The situation contrasts with the picture across the UK as a whole, where 100,000 more children and 300,000 more pensioners were judged to have fallen i
nto poverty.
This is despite the government having made a key pledge to halve child poverty by 2010 and eradicate it by 2020. Experts say it will have to spend an extra £3 billion on benefits and tax credits if it is to hit the targets.
Figures released by the Office for National Statistics for2006-7 estimated there were 2.9 million children living in the UK below the poverty threshold of £226 a week for household income.
This increased to 3.9 million children when the cost of rent or mortgages on family finances was taken into account.
The number of UK pensioners in poverty increased by 300,000 to 2.5 million, and by 200,000 to 2.1 million once housing costs were deducted.
In Scotland, the number of children in low income families remains unchanged for the third year in a row.
Stewart Maxwell, the SNP's communities minister, said the situation was "morally unacceptable" and urged Westminster to do more to fulfil the 2010 pledge.
Child poverty is worst in inner London, where nearly half of children fall below the official measure, compared to 21 per cent of Scots children.
Former MSP John Swinburne, of the Scottish Senior Citizens Unity Party, said the UK increase in pensioner poverty came as no surprise. "Until such time as the government are paying people a reasonable pension, we will continue to have pensioner poverty."

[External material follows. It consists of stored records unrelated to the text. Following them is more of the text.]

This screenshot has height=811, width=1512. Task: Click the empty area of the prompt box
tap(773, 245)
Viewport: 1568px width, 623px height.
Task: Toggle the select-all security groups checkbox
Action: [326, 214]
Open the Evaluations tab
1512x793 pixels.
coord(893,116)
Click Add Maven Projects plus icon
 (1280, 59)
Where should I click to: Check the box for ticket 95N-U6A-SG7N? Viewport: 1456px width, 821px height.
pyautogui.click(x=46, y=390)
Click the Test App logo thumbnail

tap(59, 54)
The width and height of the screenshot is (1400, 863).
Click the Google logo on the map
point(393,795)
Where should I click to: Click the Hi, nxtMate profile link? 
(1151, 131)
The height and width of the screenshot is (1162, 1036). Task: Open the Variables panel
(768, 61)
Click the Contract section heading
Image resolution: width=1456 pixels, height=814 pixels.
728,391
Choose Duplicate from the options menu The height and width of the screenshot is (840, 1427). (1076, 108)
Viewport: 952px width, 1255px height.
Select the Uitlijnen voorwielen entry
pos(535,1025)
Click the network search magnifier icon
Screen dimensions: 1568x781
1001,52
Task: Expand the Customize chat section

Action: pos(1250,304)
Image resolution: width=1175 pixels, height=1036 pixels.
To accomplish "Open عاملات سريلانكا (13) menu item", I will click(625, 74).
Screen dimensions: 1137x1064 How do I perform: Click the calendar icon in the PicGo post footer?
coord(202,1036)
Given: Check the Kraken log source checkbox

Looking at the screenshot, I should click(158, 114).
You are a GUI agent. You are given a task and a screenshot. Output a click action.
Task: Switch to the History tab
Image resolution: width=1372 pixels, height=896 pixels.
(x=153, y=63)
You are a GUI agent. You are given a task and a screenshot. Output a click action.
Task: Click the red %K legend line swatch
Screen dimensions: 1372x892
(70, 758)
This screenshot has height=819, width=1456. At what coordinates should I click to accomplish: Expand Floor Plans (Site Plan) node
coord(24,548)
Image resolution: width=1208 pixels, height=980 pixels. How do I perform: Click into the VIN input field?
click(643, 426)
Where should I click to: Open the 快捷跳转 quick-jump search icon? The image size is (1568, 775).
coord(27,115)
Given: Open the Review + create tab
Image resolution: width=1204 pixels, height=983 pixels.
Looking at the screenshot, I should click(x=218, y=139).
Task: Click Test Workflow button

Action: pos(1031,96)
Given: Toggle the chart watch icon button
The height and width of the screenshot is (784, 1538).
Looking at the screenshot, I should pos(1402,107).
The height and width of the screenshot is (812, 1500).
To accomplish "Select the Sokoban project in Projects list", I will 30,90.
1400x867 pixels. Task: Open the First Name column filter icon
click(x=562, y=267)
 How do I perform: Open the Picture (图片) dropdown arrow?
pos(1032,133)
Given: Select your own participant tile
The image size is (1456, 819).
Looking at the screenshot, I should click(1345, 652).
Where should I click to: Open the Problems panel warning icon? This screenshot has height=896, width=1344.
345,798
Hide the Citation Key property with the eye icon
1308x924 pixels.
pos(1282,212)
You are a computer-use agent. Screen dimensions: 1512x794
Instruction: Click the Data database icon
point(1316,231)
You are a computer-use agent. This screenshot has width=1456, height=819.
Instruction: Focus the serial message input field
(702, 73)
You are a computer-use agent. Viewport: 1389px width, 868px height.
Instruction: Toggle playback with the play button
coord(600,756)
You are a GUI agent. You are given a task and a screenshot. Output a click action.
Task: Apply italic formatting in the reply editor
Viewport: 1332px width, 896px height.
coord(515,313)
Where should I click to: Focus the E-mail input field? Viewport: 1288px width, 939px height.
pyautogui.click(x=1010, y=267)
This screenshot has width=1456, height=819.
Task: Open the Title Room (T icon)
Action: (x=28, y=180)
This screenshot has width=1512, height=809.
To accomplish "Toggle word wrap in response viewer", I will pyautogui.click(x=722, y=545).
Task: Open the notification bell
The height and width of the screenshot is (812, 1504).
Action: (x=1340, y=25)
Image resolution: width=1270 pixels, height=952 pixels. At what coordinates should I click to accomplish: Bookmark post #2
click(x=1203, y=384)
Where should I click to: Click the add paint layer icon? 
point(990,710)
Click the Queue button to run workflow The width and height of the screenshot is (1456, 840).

The rise in the number of pensioners falling into poverty is blamed on three factors – the withdrawal of a £200 council tax rebate in 2005, the failure of pensions to keep pace with average earnings and a tail-off in pensioners claiming tax credits, which can boost their basic £90 pension by around £30 a week. But Mr Swinburne, who said academic research backed his call for a £160-a-week pension, said: "There are many pensioners who refuse to submit to the means-testing process, in which they have got to plead poverty before some civil servant."
Mike O'Brien, the UK pensions minister, said the figures were "disappointing" but said that two million pensioners had been lifted out of absolute poverty since 1997.
Figures show scale of the problem200,000
The number of children living in poverty in Scotland.
180,000
The number of pensioners living in poverty in Scotland.
£226
The weekly household income amount that defines poverty.
3.4 million
The number of children in poverty in the UK in 1996-7.
2.9 million
The number of UK children in poverty in 2006-7.
100,000
The number of children that fell into poverty last year.
1.7 million
The extra children in poverty if nothing had been done.
300,000
The number of pensioners that fell into poverty last year.
600,000
The number of children the government says it has lifted out of poverty since 1997.
900,000
The number of pensioners the government says it has removed from poverty.
£575 million
The extra cash that is being paid to pensioners this winter.